* _Tasks to perform_
- a) Answer these questions about the passage on Galicia's Statute of Autonomy:
(i) On what date did Galicia attain the rank of "pre-autonomous community"?
(ii) In what month and year did the Galician people ratify the Statute in a referendum?
(iii) What does the 1981 Statute recognize Galicia as?
- b) Copy out the part of the passage on Galicia's Statute of Autonomy starting with "The 1981 Statute of" and going on through "self-government in democracy.".

* _Page extract_
— start —

Hence, with the end of Francoist Spain in 1977, a process of devolution began in the Spanish State. This political and administrative process took form in the passing of the Statutes of Autonomy, regulated by the Spanish Constitution of 1978.

On 16 March 1979, Galicia attained the rank of "pre-autonomous community", and in June 1979 Galician members to the Spanish Parliament submitted a draft for a Statute of Autonomy. Once the Constitutional Committee and the Spanish Parliamentary Assembly altered this first draft, it was finally ratified by the Galician people in a referendum held in December 1980. It came into effect on 6 April 1981 after being signed by King Juan Carlos I of Spain and by Leopoldo Calvo Sotelo, President of the Spanish government, in the Spanish Royal Palace. Galicia then became an autonomous community.

However, this new Statute soon came under intense criticism as it was considered not sufficiently ambitious. The 1981 Statute was not initially supported by Galician nationalist parties since they considered it "limited" compared to the 1936 one. For example, the 1936 statute endorsed Galicia with control over the economy and taxes, and also with the unique power to nationalize, rights not contemplated in 1981, among others. Nevertheless, the 1981 statute formed the cornerstone of future Galician political evolution, despite it being an end in itself for some and a point of departure for others.

==Powers endorsed by the Statute==

The 1981 Statute of Autonomy recognises Galicia as a historical nationality, a cultural and geographical unit entitled to self-government in democracy.

— end —

* _Dataset rows_
— start —

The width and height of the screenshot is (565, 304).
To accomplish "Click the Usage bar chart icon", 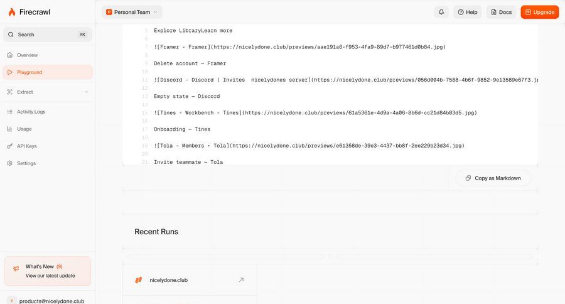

— end —
— start —

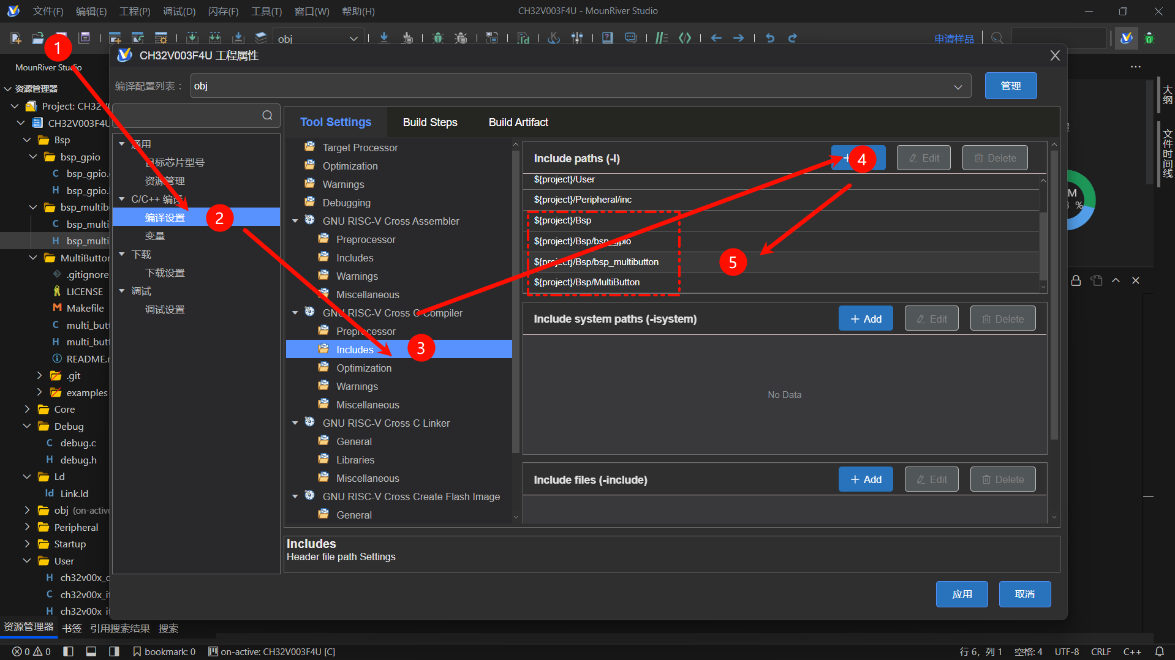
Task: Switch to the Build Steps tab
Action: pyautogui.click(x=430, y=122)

— end —

* _The responses_
- a)
(i) 16 March 1979
(ii) December 1980
(iii) A historical nationality, a cultural and geographical unit entitled to self-government in democracy

- b)
The 1981 Statute of Autonomy recognises Galicia as a historical nationality, a cultural and geographical unit entitled to self-government in democracy.